WORK ORDER: Return, word for word, the lines running from the one that contains "Viewport: 1200px width, 630px" to the final line of the listing below.

>>>

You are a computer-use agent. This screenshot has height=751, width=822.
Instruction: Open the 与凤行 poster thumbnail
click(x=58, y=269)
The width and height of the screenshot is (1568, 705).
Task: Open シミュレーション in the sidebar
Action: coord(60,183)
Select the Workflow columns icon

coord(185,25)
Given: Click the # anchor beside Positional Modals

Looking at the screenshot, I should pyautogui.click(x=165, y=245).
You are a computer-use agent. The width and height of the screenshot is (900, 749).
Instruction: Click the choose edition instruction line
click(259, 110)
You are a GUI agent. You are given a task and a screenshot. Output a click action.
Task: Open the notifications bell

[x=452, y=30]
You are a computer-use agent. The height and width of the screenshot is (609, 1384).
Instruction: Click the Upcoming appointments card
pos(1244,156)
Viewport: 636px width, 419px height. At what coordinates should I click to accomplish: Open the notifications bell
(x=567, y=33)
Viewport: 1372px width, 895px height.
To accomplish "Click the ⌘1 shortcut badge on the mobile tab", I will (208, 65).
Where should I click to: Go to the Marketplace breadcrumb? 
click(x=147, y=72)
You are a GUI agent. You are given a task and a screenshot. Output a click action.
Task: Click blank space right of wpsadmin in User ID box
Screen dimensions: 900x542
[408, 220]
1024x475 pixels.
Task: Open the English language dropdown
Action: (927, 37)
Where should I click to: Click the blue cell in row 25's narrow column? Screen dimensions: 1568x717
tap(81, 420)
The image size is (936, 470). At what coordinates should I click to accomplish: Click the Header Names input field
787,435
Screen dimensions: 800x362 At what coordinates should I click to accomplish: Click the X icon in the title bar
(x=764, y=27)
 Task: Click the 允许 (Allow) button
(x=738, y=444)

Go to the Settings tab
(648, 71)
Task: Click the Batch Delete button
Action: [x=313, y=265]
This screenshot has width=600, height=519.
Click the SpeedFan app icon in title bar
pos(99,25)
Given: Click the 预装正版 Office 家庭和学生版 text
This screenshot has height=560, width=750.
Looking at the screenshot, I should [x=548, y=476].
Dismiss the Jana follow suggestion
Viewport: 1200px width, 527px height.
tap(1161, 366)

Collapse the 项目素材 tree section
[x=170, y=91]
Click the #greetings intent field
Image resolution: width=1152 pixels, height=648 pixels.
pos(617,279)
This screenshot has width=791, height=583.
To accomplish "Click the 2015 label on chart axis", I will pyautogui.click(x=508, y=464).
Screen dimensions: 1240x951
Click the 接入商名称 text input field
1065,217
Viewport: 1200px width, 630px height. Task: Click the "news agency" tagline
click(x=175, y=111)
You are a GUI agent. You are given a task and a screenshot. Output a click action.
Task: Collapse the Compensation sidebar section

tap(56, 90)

<<<

YOUR RESPONSE:
Viewport: 1200px width, 630px height. Task: Click the "news agency" tagline
click(x=175, y=111)
You are a GUI agent. You are given a task and a screenshot. Output a click action.
Task: Collapse the Compensation sidebar section

tap(56, 90)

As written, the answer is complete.